Mr. Rudyard Kipling has put it in one sentence in the old engineer's song—
"Now, a' together, hear them lift their lesson—theirs an' mine: Law, Orrder, Duty an' Restraint, Obedience, Discipline!" |
The thing that made McAndrew's engines strong and smooth-running is the thing that made the Roman Empire, and kept its vast machine running for centuries. When discipline died out of the Roman character, the Empire fell.

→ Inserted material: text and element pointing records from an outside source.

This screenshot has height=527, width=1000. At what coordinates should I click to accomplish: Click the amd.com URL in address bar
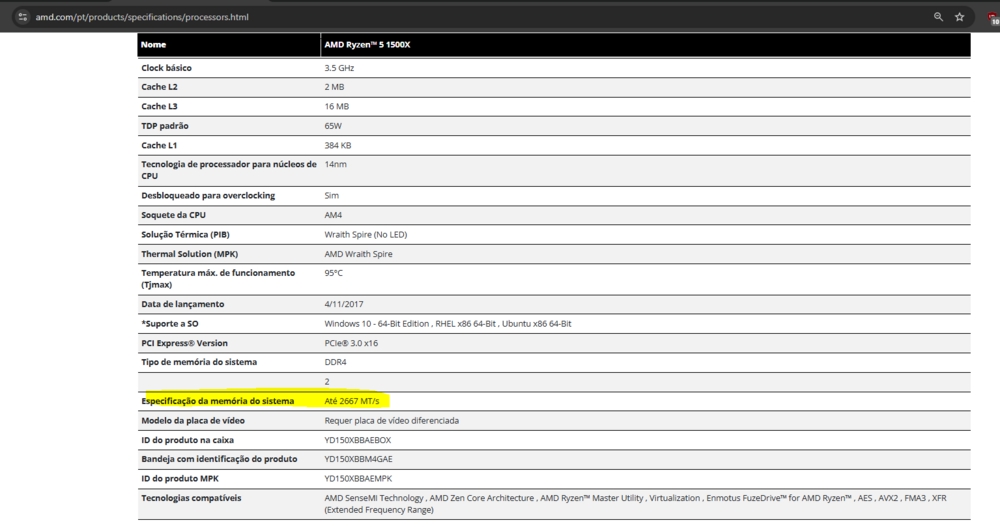tap(142, 17)
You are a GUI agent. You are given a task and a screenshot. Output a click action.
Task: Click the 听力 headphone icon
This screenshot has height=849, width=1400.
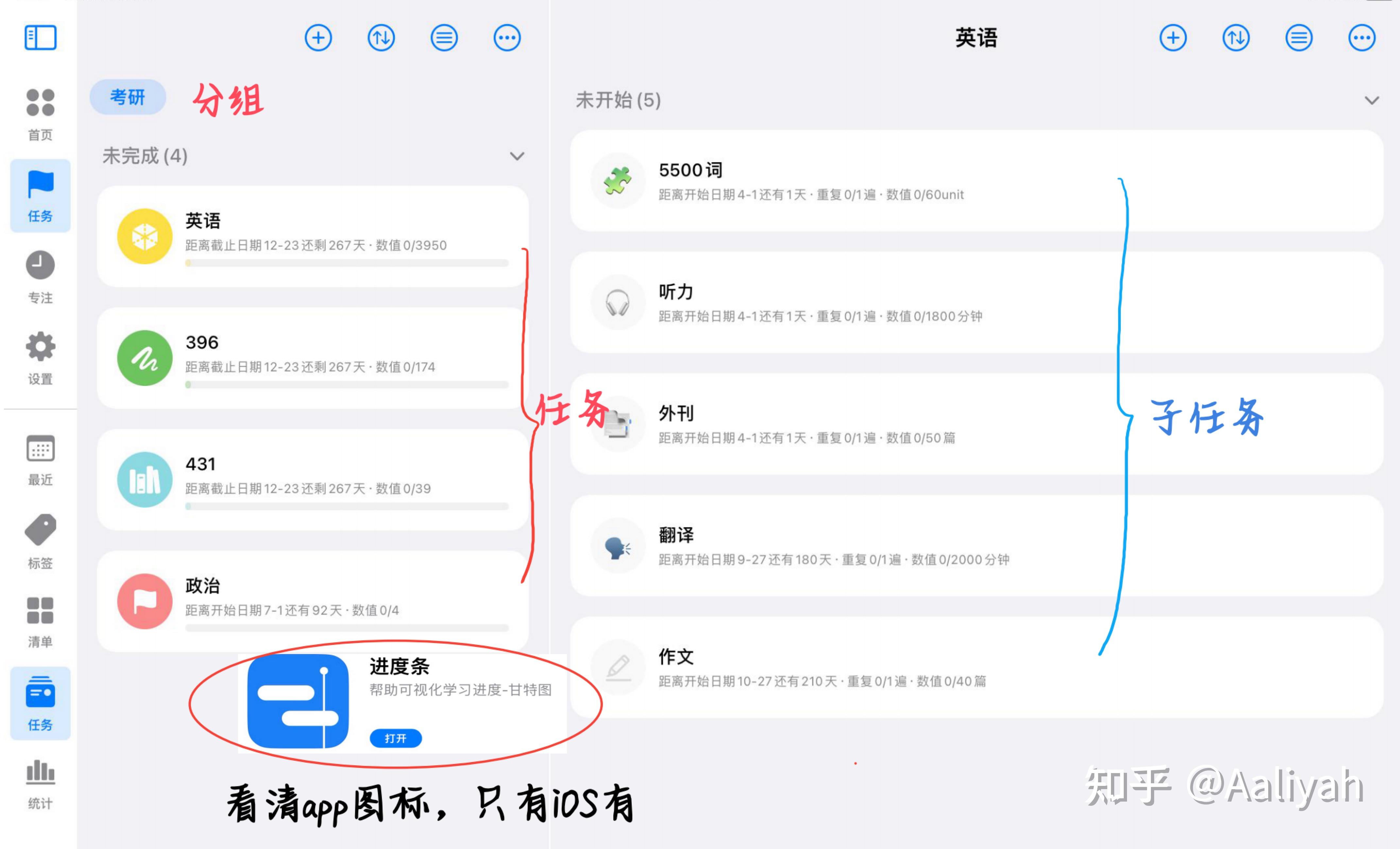[617, 303]
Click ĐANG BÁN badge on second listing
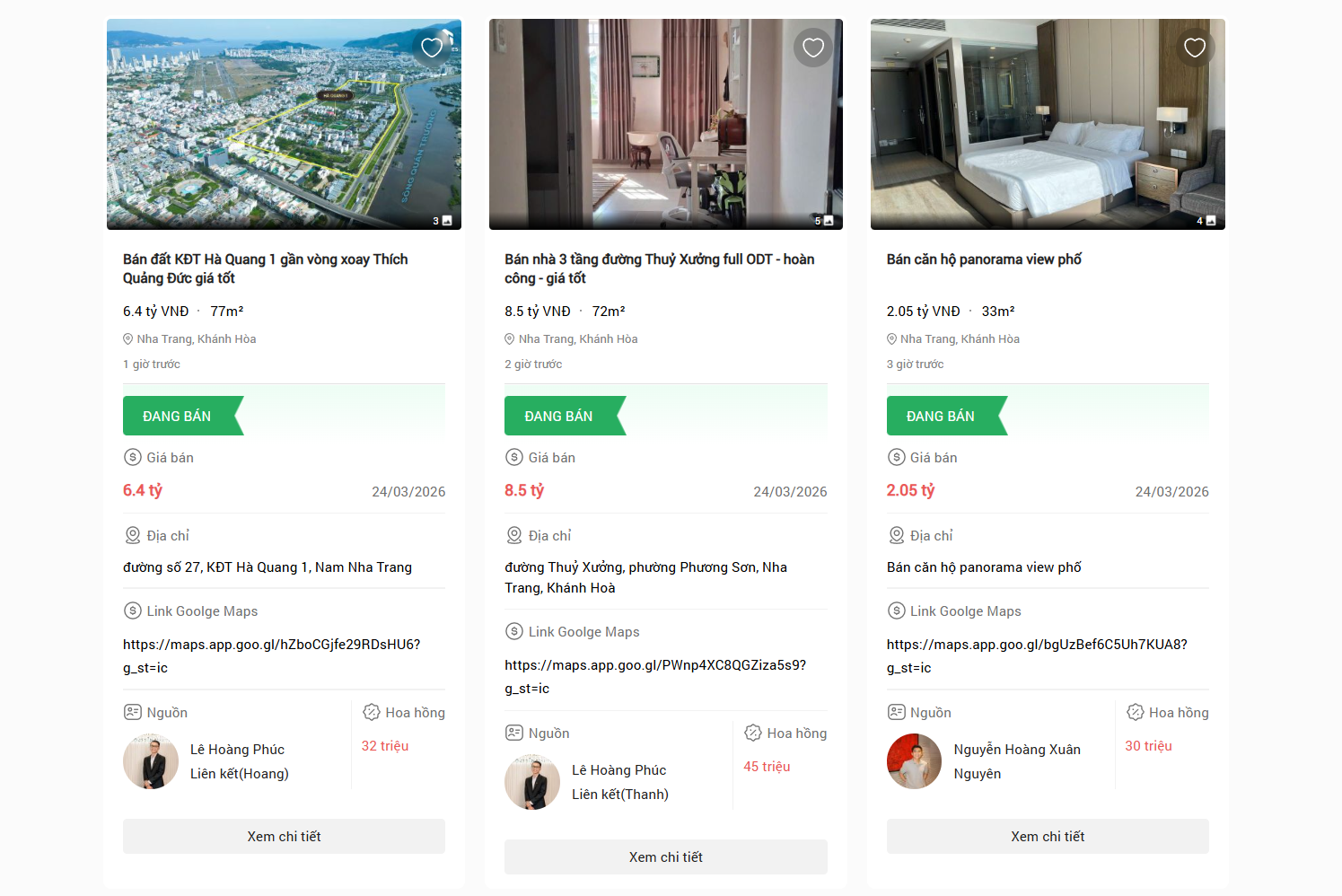The width and height of the screenshot is (1342, 896). 558,416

Just think of the stories in which the Romans delighted. They are not stories of cleverness, like so many of the Greek legends; nor have they, generally, the beauty of those older tales, though they have a stern beauty of their own. They are all stories either of courage, like that of Horatius, of Scaevola, who held his hand in the fire to show how vain it was to dream of tempting him to treachery, or of Cloelia, the maiden hostage who swam the Tiber; or else of devotion to the Fatherland, like that of Marcus Curtius, who leaped into the chasm in the Forum; or of stern obedience to the strict letter of the law, like that of Manlius, who sentenced his own son to death because he fought and slew an enemy against the army order which forbade such combats; or of self-restraint, as when the Senate went out to meet their beaten Consul Varro, after the ghastly slaughter of Cannae, and, instead of reproaching him for his failure, publicly thanked him for that he had not despaired of the Republic.

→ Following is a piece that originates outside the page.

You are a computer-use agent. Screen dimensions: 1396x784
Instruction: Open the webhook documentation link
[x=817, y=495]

Not even Hannibal could finally beat a nation which met its defeats in such a spirit; and you must remember that for long centuries that was the spirit of all Rome. It was expected, it was the natural thing, that a Roman should obey; that he should do his work, whatever it might be, with the highest degree of thoroughness and faithfulness; that he should, anywhere and at any time, be ready to die rather than yield a foot of ground that his city had set him to hold. And so Rome's armies, often beaten at the beginning of a war, always triumphed in the end; so the roads that she toilsomely drove across Europe still survive, and her bridges still stand above the streams that she bridled by them, defiant of storm and flood; so nothing short of modern high explosives will uproot the foundations of her ancient buildings. So, above all, she gave to all Europe the law by which she had bound and disciplined herself, and gave it with such thoroughness that the law codes of the nations to-day are mainly founded on the ancient laws of Rome.

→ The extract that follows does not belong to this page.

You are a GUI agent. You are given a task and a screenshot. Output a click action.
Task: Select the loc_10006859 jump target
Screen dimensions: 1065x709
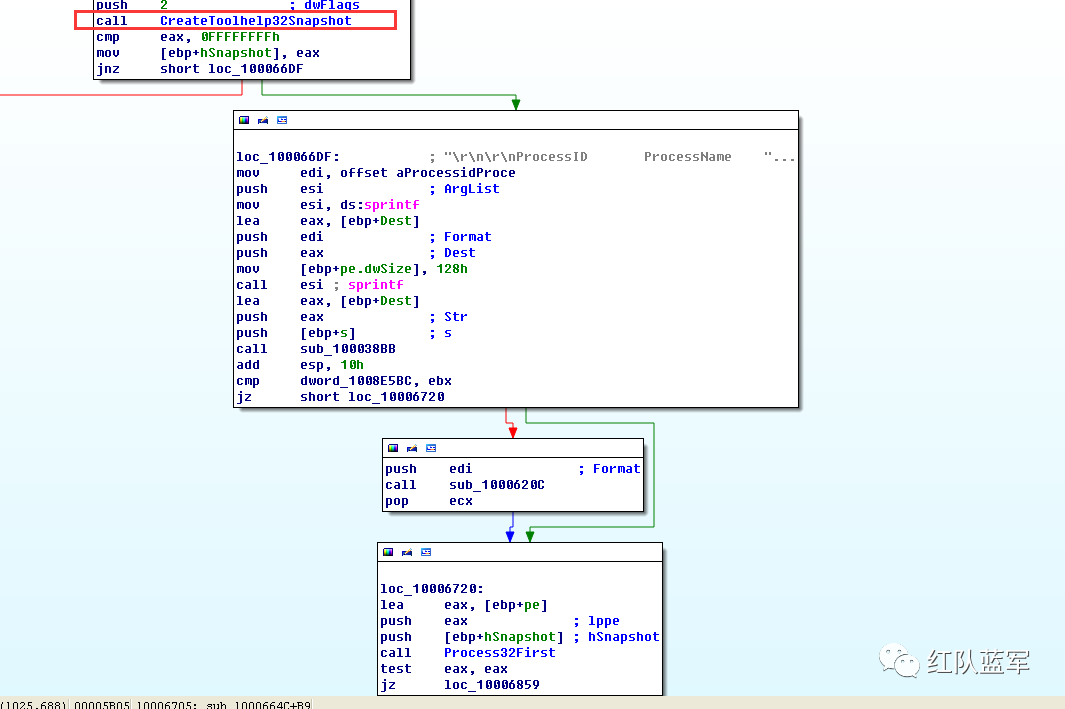point(492,685)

To put it all in one sentence, Rome rose to command the world because she had first learned to obey. The great secret she has taught mankind is that all things are possible to a nation that has learned to order its strength in the interests of all, rather than in those of the individual. Indeed, it is a great and a worthy lesson, and cruel, hard, unsympathetic though the Roman often was, we owe him an endless debt of gratitude for this, that he not only tamed the rude ancient world and broke its barbarism, but laid, by his doctrine of discipline and his victorious devotion to it, the foundation of the modern State.